High blood pressure transforms immune system cells that reside around cerebral blood vessels and normally protect the brain into agents of cognitive decline, according to new research from Weill Cornell Medicine scientists.
A cellular-level understanding of hypertension’s effect on the brain has previously eluded researchers and presented a stumbling block in the development of innovative treatments for patients who are in the early stages of vascular cognitive impairment, a form of mental decline that occurs as a result of impaired blood flow to the brain. In their study published Nov. 14 in the Journal of Clinical Investigation, researchers have successfully isolated the molecular pathways by which hypertension causes immune cells known as perivascular macrophages (PVMs) to undermine the proper delivery of blood to different parts of the brain in response to its moment-to-moment needs.
“We show for the first time that PVMs can be implicated in the deleterious effects of hypertension on the brain,” said Dr. Giuseppe Faraco, assistant professor of neuroscience in the Feil Family Brain and Mind Research Institute at Weill Cornell Medicine and lead author of the study. “Specifically, we demonstrate the damaging effects of PVMs on cerebral blood vessels.”
“Perivascular macrophages are critical for activating the immune response during infection and maintaining brain integrity,” said senior author Dr. Costantino Iadecola, director of the Feil Family Brain and Mind Research Institute and the Anne Parrish Titzell Professor of Neurology at Weill Cornell Medicine. “But they present a dichotomy: With hypertension, if the PVMs aren’t working properly, they can prevent the brain from receiving sufficient blood, thereby increasing the risk of stroke and dementia, as well as Alzheimer’s disease.”
Perivascular macrophages are types of white blood cells that, as part of the immune system, kill bacteria and remove cell debris, and reside in the tissue of a number of organs including skin and the brain. Iadecola’s team sought to confirm a link between PVMs located in the brain-tissue side of the blood-brain barrier – a barricade of cells that separates blood vessels from brain tissue – and a blood-circulating hormone called angiotensin, which is implicated in human hypertension. Angiotensin is known to impair both blood vessel dilation and the delivery of blood to stimulated areas of the brain, which over time leads to neuronal dysfunction and cognitive decline. But the mechanism of angiotensin’s activity has been unknown.
Using miniature infusion pumps attached to mice, researchers administered chemically tagged angiotensin hormones into the circulating plasma. With an electron microscope, they confirmed that the hormone had traversed the blood-brain barrier and engaged with receptors of the PVM.
When angiotensin contacted angiotensin receptors in PVM, it activated an enzyme complex called Nox2 – a major producer of highly reactive molecules called free radicals that readily incapacitate nearby cells and proteins by changing their chemical structure. “Free radicals are highly reactive. When the free radicals from Nox2 react with nitric oxide, they reduce its availability,” Faraco said. “This is damaging because nitric oxide is a signaling molecule that is essential to regulate cerebral blood vessel dilation. We believe its decrease leads to dysfunction in blood flow to the brain.”
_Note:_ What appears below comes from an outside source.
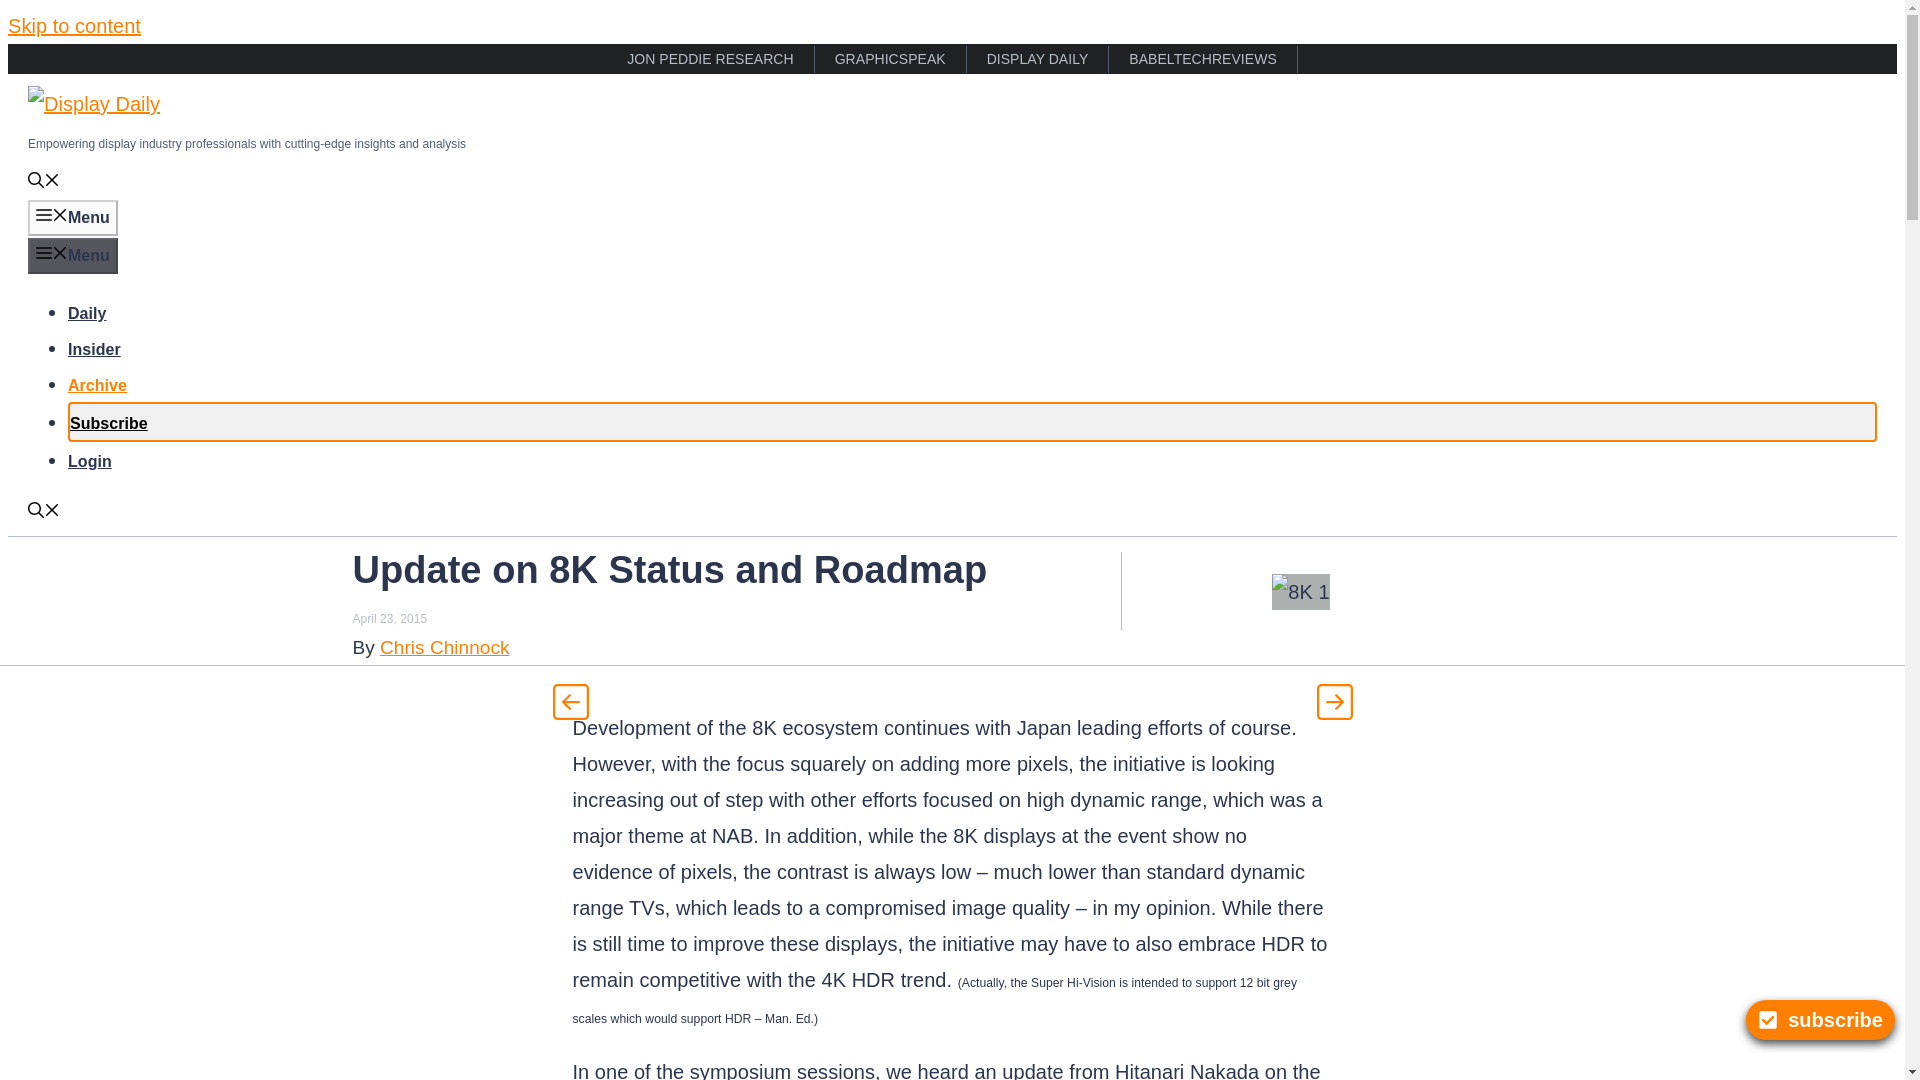  What do you see at coordinates (108, 423) in the screenshot?
I see `Subscribe` at bounding box center [108, 423].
To confirm the PVM-hypertension connection, the scientists administered a drug that induces brain-tissue PVMs to self-destruct but otherwise leaves the mice in a healthy state. The researchers then implanted miniature infusion pumps in mice with and without PVMs to slowly deliver angiotensin, inducing hypertension. After two weeks of angiotensin delivery, studies of brain blood flow on the mice revealed that the depletion of PVM in the brain tissue actually saved mice from the neurovascular impairment normally caused by hypertension. The scientists obtained similar results by eliminating the angiotensin receptors or Nox2 from PVM using bone marrow transplantation. Behavioral studies demonstrated that the improvement in blood flow to the brain resulting from PVM depletion improves the cognitive dysfunction caused by hypertension.
While there are effective hypertension treatments that reduce risk for stroke and mortality, fewer options are available for cognitive deficits stemming from hypertension. The researchers say their findings could illuminate a new scientific avenue to pursue treatments for the cognitive impairment caused by hypertension, which also includes Alzheimer’s disease.
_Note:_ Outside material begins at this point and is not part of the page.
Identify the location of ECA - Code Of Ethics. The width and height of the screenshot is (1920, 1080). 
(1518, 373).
“This work builds on other research that points to the role of the immune system in the pathogenesis of hypertension,” Faraco noted. “How and when immune cells such as perivascular macrophages are activated is an area that could be explored for possible hypertension and cognitive impairment therapies.”
“One path for future therapy could involve manipulating macrophages that originate in blood marrow and migrate into the brain,” said Iadecola. “The goal would be to modify perivascular macrophages so that they can function in hypertensive settings without damaging brain cognition.”
John Kearney is a freelance writer for Weill Cornell Medicine.